SMS

Remember when the phone company lost a big whack of text messages, then years later accidentally released them?

Zombie buzz on people’s phones from now dead friends and family: “Having a wonderful time in Hawaii!!! XOXOXO!!” from the day before they drowned

Or dropped from a heart attack. The lost messages going way back – Jesus texting Mary “I’ll be home after basketball, just stopping out for a drink with the boys.” Menelaus drunk-dialing

Helen of Troy “Come home, baby, I love you, I need you.” Lincoln to Mary Todd: ”This play blows.” God to Job: ”JK!!!” I got your text from October 1973

The month you died. We never found a note, just your clothes folded on the foot of the bed. "Dinner in the oven" I guess will have to do,

I wonder where it was you had gone that day, maybe grocery shopping at Safeway or to your lecture, there are no emoji

For despair, or abyss, or daylight sharded into cracks separating one more step forward from oblivion. Your tweets the last calls of distant birds on their long journey home.

Apologies dear reader if I spammed you this poem. Understood if you block my number, it’s an old message that found its way to me

And now to you. A story long in the tooth if we can say the Internet or time or memory have sharp teeth.

For Shay’s Word Garden

17 thoughts on “SMS

  1. I love love love that line about the calls of distant birds. Yes.

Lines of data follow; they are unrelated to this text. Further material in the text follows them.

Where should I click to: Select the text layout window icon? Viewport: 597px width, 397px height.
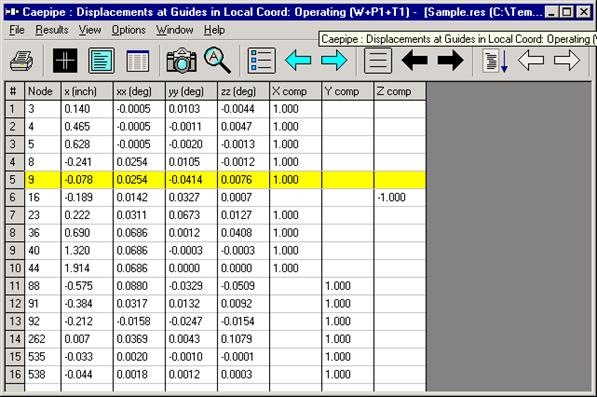pos(101,61)
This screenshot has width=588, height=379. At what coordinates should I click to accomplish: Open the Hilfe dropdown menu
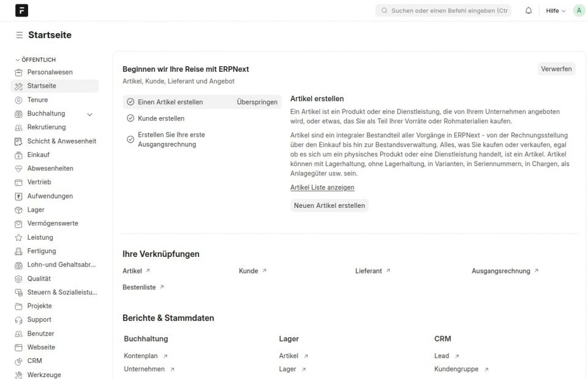(556, 10)
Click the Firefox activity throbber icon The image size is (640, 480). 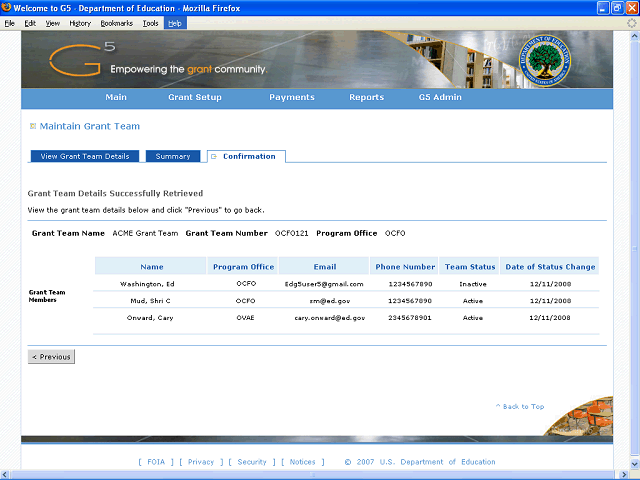631,22
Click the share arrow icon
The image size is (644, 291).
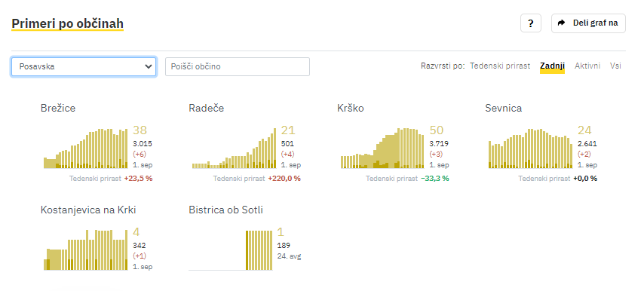pyautogui.click(x=562, y=23)
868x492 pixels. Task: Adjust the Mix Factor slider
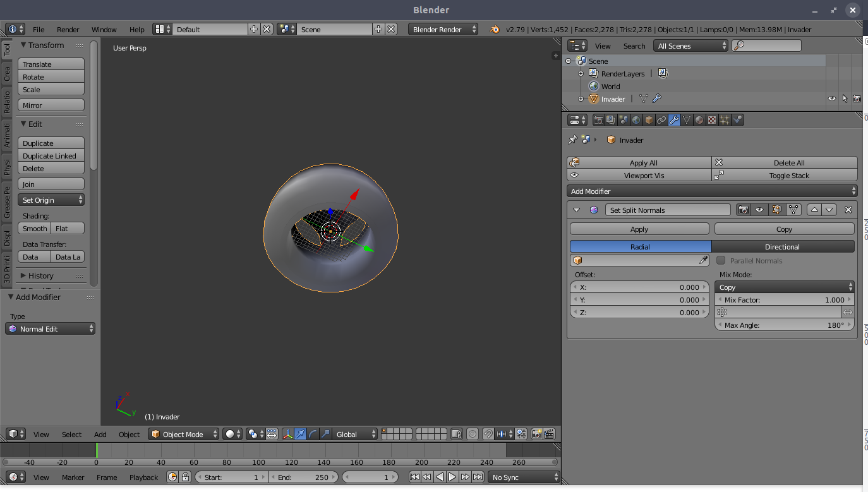(x=785, y=300)
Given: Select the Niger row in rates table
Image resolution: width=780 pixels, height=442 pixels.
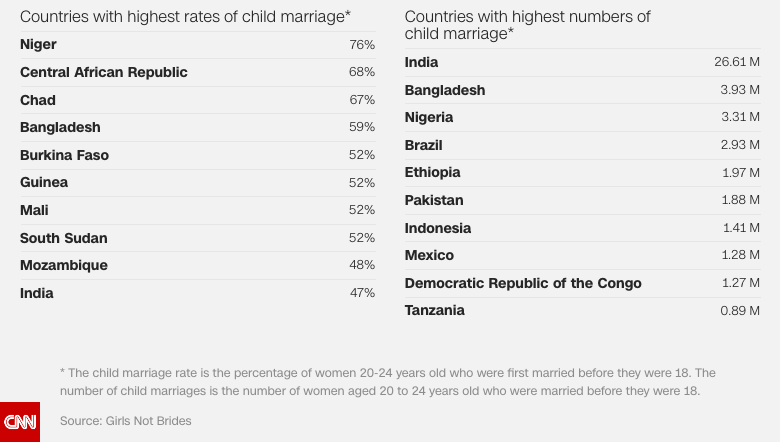Looking at the screenshot, I should [39, 45].
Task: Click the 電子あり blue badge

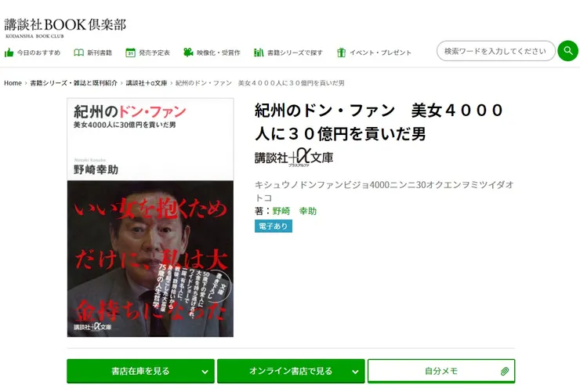Action: [x=274, y=226]
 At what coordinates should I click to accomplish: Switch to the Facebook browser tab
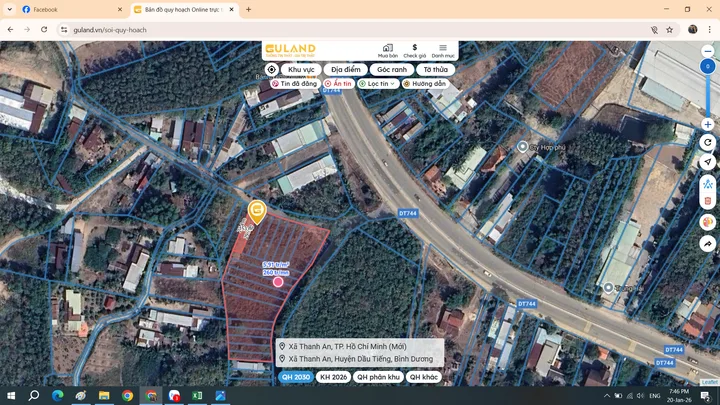point(71,10)
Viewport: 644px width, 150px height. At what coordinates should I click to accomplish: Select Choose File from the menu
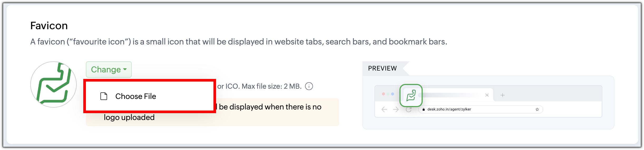click(x=135, y=96)
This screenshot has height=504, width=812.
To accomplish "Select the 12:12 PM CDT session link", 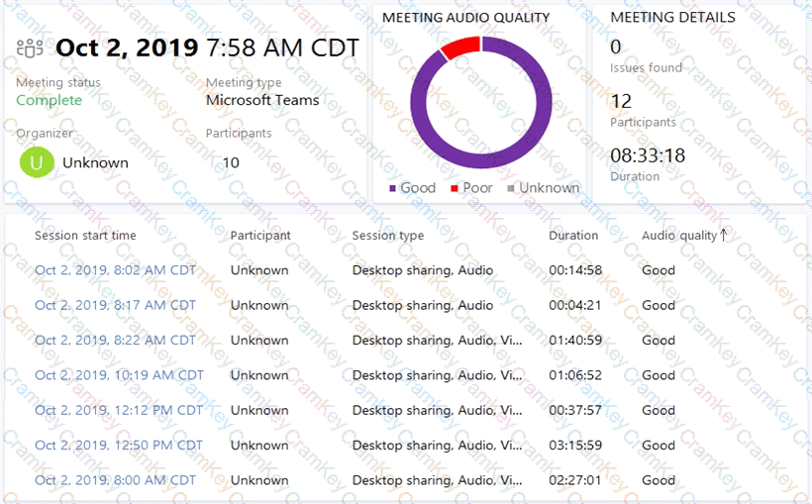I will coord(119,410).
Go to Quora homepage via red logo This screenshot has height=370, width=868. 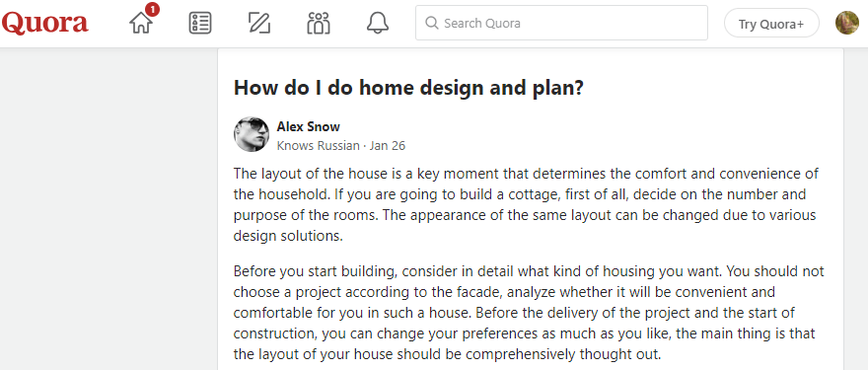point(44,24)
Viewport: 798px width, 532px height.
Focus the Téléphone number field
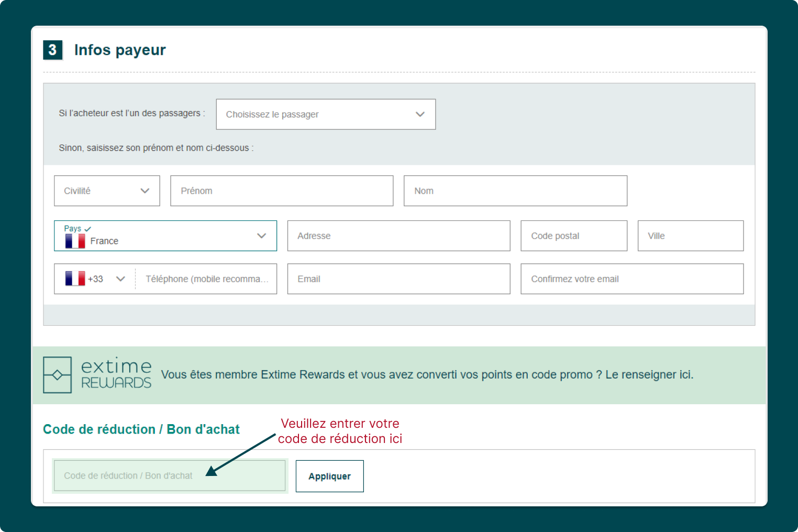[x=207, y=279]
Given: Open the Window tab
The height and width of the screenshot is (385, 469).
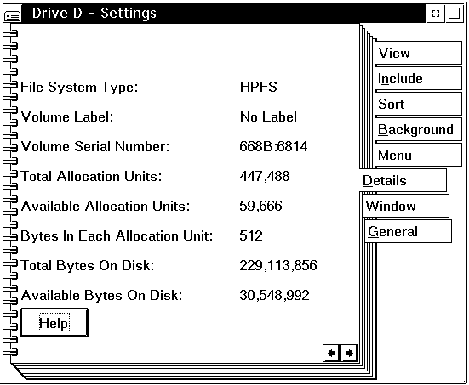Looking at the screenshot, I should pos(406,206).
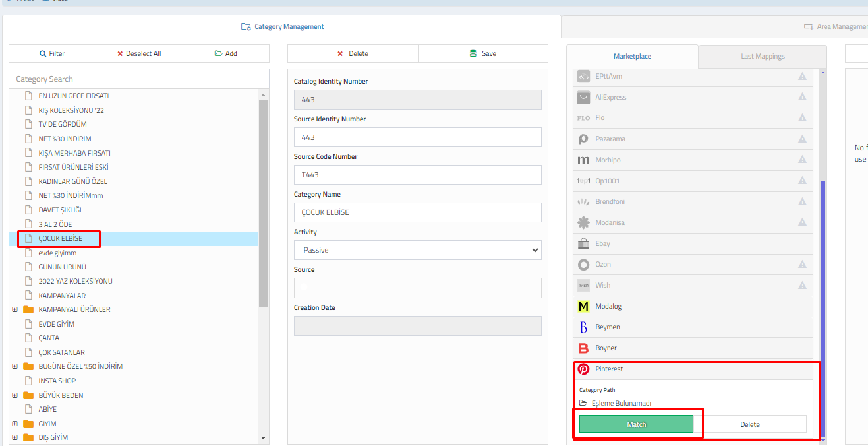Click the Category Search input field
This screenshot has height=446, width=868.
click(138, 79)
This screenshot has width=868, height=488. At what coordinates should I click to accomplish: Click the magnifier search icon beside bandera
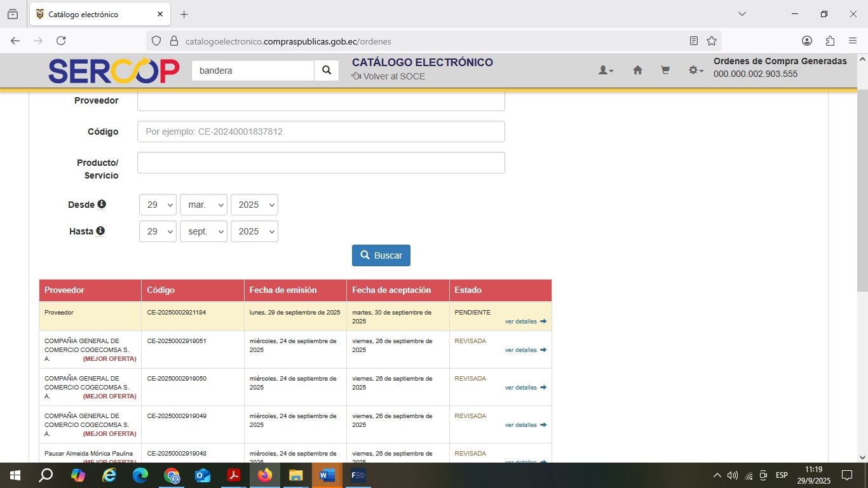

    I’m puzzled though. This starts out sort of jokey, with the famous names from antiquity leaving stale texts, but then this switches to what should be a very poignant section about losing someone, but isn’t as powerful as it should be because of the jokey start. Forgive me, but I think this is two pieces, peanut butter and pepper. Either one works if the theme is held, but the poem needs to decide what it wants to be.

    Liked by 1 person

  2. Q, I take this to be so precious—the yearning for a message, or any scant note that gives is that (written) confirmation of love. Oft times it’s written on the heart.

    Liked by 1 person

  3. I have my daughter’s phone, and I look through it and find things we wrote to one another. Perhaps the closest we can get to eternal is the internet never lets go of us. Beautiful poem.

    Liked by 2 people

  4. Somebody famous said, ‘the past is always with us,” and here you show us that eternal truth, modernized, ‘uploaded’ and ‘updated’ and glaring in its mechanical inability to recognize its own irony. We live in a time of emotion surging and intellect ebbing, and the past is often as forgotten as a deleted text, until it isn’t. I especially like “..there are no emoji/For despair, or abyss, or daylight sharded into cracks…”

    Liked by 1 person

  5. “We never found a note, just your clothes folded on the foot of the bed.”

    Cuts to the core, the need of that, the loss of it. If only there were more lost notes, “texts” that made their way back to us at the edge of that abyss of despair and grief. But would we grieve any the less?